Report how many lines of the material contain the string "Southbound", matching case exactly. Give only the number.

◆ ◆ ◆

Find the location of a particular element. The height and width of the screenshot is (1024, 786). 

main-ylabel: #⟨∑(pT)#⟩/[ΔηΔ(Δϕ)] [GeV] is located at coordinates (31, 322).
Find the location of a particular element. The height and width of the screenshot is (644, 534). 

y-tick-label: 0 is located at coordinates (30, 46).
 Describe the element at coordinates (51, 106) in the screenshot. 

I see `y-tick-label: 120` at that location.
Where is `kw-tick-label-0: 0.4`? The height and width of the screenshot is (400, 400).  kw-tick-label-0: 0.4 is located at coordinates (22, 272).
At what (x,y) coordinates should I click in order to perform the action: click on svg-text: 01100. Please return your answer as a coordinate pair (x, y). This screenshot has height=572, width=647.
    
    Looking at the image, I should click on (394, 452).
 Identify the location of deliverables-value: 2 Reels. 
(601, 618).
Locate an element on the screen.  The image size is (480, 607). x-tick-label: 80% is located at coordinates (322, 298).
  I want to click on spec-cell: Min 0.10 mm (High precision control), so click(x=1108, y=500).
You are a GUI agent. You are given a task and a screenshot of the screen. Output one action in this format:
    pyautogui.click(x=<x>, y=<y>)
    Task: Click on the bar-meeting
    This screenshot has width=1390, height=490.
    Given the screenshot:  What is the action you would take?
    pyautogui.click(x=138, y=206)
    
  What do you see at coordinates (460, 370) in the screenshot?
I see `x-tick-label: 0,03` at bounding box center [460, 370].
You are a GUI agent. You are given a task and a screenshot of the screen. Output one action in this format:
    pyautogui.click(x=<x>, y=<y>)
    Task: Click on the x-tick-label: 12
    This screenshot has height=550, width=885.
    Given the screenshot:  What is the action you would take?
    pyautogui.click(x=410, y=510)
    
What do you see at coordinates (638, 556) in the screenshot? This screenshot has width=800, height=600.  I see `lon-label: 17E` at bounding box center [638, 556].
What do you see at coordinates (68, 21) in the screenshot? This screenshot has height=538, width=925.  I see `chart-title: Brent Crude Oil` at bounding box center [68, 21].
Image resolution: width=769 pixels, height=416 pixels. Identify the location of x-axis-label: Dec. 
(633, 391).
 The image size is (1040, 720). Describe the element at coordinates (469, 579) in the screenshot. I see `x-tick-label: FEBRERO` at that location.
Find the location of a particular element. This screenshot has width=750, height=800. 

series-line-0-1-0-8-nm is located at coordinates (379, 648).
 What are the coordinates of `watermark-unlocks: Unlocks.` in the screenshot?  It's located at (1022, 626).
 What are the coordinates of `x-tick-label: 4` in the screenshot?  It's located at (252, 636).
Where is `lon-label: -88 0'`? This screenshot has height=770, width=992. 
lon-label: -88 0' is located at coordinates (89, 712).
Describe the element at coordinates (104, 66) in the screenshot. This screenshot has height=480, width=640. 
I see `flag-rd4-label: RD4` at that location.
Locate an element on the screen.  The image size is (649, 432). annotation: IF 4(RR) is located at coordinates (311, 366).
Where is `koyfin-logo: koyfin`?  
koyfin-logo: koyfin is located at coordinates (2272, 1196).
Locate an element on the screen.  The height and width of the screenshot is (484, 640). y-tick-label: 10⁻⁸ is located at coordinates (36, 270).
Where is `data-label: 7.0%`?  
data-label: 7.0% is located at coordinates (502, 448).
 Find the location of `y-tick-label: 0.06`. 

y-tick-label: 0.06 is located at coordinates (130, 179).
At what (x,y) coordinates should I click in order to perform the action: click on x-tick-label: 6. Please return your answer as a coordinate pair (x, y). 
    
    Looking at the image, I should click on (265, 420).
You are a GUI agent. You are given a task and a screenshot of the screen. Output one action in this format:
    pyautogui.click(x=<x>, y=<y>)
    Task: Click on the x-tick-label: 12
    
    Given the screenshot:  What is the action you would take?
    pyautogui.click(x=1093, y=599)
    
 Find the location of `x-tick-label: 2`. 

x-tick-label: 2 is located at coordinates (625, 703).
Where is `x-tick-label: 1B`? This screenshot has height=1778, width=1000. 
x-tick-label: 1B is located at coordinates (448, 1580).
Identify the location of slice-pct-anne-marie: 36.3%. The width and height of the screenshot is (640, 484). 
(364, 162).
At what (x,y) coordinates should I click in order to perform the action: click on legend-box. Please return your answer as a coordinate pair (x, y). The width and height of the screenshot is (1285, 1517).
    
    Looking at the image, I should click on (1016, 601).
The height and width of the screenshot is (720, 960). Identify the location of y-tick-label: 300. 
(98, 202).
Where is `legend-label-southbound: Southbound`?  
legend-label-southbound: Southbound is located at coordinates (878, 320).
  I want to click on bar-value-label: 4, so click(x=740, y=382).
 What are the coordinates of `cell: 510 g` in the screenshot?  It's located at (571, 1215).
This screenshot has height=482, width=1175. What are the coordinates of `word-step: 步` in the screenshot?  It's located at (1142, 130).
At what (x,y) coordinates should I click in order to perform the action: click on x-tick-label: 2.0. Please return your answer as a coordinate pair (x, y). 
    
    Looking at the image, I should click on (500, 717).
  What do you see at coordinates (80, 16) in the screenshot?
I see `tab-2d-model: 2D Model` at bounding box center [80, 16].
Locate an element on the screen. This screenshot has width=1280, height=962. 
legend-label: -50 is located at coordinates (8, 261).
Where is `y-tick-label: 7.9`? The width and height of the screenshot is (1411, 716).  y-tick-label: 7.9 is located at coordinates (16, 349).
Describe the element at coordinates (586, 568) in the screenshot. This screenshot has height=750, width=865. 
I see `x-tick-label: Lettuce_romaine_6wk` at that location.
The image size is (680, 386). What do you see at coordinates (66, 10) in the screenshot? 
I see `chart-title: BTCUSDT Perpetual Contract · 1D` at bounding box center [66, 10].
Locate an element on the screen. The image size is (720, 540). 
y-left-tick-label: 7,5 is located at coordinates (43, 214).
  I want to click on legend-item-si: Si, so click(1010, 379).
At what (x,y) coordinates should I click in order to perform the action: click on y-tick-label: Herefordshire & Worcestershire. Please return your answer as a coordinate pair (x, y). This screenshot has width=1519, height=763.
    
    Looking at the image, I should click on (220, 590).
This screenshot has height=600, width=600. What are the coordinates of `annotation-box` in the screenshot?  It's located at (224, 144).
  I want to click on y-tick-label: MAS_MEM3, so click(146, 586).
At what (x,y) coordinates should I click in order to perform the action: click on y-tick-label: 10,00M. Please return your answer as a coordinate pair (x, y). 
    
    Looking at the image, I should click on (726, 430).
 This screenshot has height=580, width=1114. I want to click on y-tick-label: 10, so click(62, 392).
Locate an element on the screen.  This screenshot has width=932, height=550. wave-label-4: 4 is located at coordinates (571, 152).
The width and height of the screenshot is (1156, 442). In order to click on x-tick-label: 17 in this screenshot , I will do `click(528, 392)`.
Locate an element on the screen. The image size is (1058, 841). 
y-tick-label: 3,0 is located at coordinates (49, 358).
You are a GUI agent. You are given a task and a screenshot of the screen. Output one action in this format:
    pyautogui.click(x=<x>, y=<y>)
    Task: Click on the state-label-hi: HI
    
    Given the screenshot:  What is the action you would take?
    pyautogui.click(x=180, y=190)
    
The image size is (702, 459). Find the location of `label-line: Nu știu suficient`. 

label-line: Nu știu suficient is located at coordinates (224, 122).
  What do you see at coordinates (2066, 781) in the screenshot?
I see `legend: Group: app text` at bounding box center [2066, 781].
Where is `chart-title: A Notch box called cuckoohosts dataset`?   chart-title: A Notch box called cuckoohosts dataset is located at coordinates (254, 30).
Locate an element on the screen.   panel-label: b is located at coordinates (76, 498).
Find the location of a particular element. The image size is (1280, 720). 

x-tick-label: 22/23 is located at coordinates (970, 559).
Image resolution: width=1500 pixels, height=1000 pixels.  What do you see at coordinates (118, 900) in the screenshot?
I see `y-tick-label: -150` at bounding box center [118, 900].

◆ ◆ ◆

### [Exercise solution]
2